GIVEN DATA section start
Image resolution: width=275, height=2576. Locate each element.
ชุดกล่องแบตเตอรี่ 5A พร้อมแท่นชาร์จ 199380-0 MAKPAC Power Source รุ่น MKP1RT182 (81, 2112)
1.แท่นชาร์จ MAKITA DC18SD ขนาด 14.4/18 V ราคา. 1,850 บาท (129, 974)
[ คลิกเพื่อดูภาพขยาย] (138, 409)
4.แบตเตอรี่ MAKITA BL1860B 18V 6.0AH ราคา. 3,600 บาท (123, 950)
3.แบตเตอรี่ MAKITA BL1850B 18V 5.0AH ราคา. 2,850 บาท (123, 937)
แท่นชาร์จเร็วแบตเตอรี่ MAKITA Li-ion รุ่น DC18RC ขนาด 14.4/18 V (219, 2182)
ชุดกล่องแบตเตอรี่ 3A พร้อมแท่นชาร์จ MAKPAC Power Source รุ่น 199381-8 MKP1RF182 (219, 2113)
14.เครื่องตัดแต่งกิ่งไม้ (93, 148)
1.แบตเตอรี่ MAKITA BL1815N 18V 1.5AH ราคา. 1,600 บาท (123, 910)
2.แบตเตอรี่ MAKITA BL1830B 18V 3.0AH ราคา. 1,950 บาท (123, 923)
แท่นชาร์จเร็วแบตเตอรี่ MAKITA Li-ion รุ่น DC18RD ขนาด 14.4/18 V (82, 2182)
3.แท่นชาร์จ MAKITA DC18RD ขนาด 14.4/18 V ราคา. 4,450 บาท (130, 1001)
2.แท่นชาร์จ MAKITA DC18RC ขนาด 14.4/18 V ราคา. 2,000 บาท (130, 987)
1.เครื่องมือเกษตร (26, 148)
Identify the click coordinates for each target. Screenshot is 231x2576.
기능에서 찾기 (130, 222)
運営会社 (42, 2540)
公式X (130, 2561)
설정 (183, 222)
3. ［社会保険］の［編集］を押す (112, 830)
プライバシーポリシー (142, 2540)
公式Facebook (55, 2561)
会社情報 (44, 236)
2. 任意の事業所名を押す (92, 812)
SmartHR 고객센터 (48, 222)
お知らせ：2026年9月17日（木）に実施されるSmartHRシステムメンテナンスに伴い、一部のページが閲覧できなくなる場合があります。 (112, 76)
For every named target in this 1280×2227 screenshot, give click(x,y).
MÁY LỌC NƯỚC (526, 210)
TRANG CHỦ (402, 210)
GIVEN DATA section end
▶ [INSTRUCTIONS TO FOLLOW]:
Every line from the start of the listing through the line with "1.แบตเตอรี่ MAKITA BL1815N" should be reproduced exactly, and no other line.

▶ [EXERCISE RESULT]:
Image resolution: width=275, height=2576. Locate each element.
ชุดกล่องแบตเตอรี่ 5A พร้อมแท่นชาร์จ 199380-0 MAKPAC Power Source รุ่น MKP1RT182 (81, 2112)
1.แท่นชาร์จ MAKITA DC18SD ขนาด 14.4/18 V ราคา. 1,850 บาท (129, 974)
[ คลิกเพื่อดูภาพขยาย] (138, 409)
4.แบตเตอรี่ MAKITA BL1860B 18V 6.0AH ราคา. 3,600 บาท (123, 950)
3.แบตเตอรี่ MAKITA BL1850B 18V 5.0AH ราคา. 2,850 บาท (123, 937)
แท่นชาร์จเร็วแบตเตอรี่ MAKITA Li-ion รุ่น DC18RC ขนาด 14.4/18 V (219, 2182)
ชุดกล่องแบตเตอรี่ 3A พร้อมแท่นชาร์จ MAKPAC Power Source รุ่น 199381-8 MKP1RF182 (219, 2113)
14.เครื่องตัดแต่งกิ่งไม้ (93, 148)
1.แบตเตอรี่ MAKITA BL1815N 18V 1.5AH ราคา. 1,600 บาท (123, 910)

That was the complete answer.